PASSAGE PROVIDED =>
[start]

Lease Option--Is it the best option for this deal?

16 Replies

I am going to be meeting with a distressed seller about solving her problem with an upcoming sheriff sale.  The property is currently listed as a short sale.  My plan is to purchase it, and then sell it back to her, possibly on a lease option agreement.  I have seen the horror stories of this strategy on this site, but this particular seller appears to be a victim of a perfect storm of circumstances.  I haven't asked all questions yet, but the gist I got was this.  The woman bought the house in 1996, yet has no equity.  She had subtly implied it was due to the husband, who controlled the finances.  They refinanced at the height of the market.  Since then, they divorced, and she was laid off from her job.  She says the bank isn't working with her (I'm not sure why, but will find out).  Sheriff sale was originally scheduled for May, but had been postponed to the end of July, and it is listed for a short sale.  She has since gotten a professional job (Google search of her name shows her working at an accounting firm), as well as a fiancé with income as well.  I believe she is heading the right way, and she would like to stay in the house she has had the last 20 years.  Here's the numbers:

Listing price:  $105,000

Comps:  $135-140,000

Market rent: about $1,000

From the pictures, the house looks pristine.  Nice, shiny HW floors, modern kitchen and bath, etc.

How would you structure this deal?  I know Dodd Frank can come into play if any portion of rent is applied to principal.  So, should I see if we can agree on the option purchase of $140-150,000, with $1,000 or so and rent?  Then, if she wants to give any more per month, it would go towards lowering the purchase price?  I know I can not make it mandatory to pay down the balance and I can't credit the balance monthly.   Maybe an option fee of $3-5000?  The agreement would have to be at least 2 years, as I believe that is the minimum time after a short sale that is needed to qualify.

For sake of this discussion, let's  assume this seller/buyer is the perfect fit to perform in this situation.  The debate of whether or not she is will be debated on another thread.  Here I am mostly looking for help structuring a deal IF she fits.  By "fits" I mean I would take her to an RMLO to gauge the probability of qualifying for a mortgage at the end of the lease.

Are there other creative options I should look at?

If anyone can tag the usual experts @Brian Gibbons and/or @Bill Gulley, it would be appreciated.

Wish I could give you better advice but you seem to know about as much as I do on this sort of deal. Very interested to see what others including Brian have to say.

I never think sale-leaseback is a good idea, you don't want to problem with the federal authorities

I would buy it at a reasonable price and rent out to someone else or rented out to the former owner

@Bill Gulley  may have other thoughts

@Brian Gibbons

If the intent of the Lease-back is disclosed in the offer, and the bank still approves, what other risks are out there?

[end]

EXTRACTED DATA =>
[start]

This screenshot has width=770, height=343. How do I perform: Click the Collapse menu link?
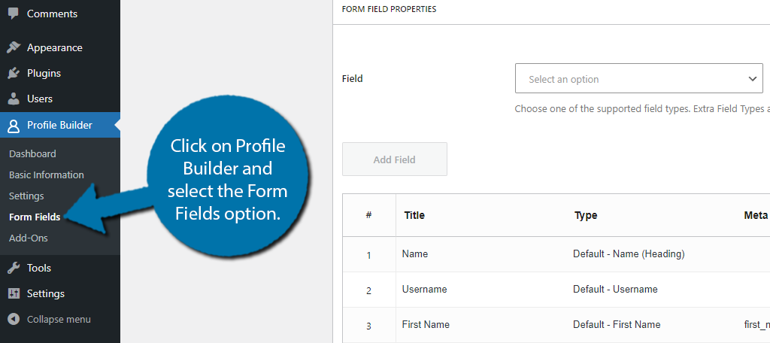tap(59, 320)
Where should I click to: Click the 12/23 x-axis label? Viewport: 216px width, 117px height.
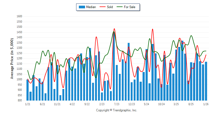click(132, 104)
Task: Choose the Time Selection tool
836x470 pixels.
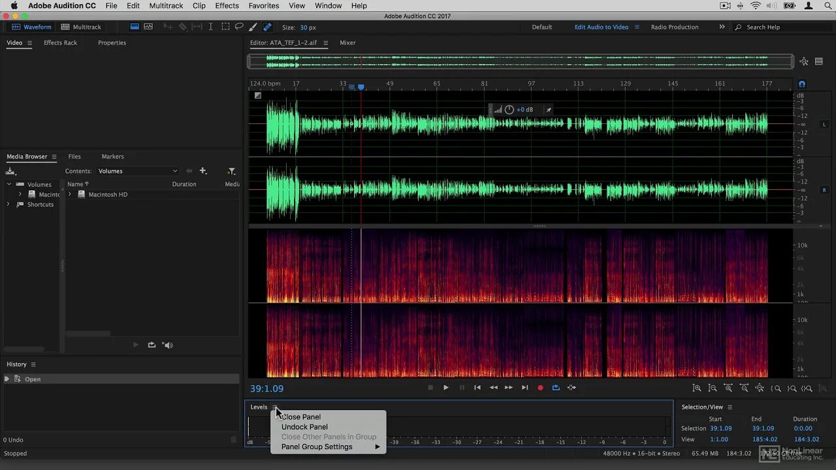Action: point(210,27)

[end]

Translate this sentence from the lease option discussion into Spanish: "From the pictures, the house looks pristine." The lines above come from a separate source, not from the lease option discussion.

OUTPUT FOR THIS EXERCISE =>
Por las fotos, la casa se ve impecable.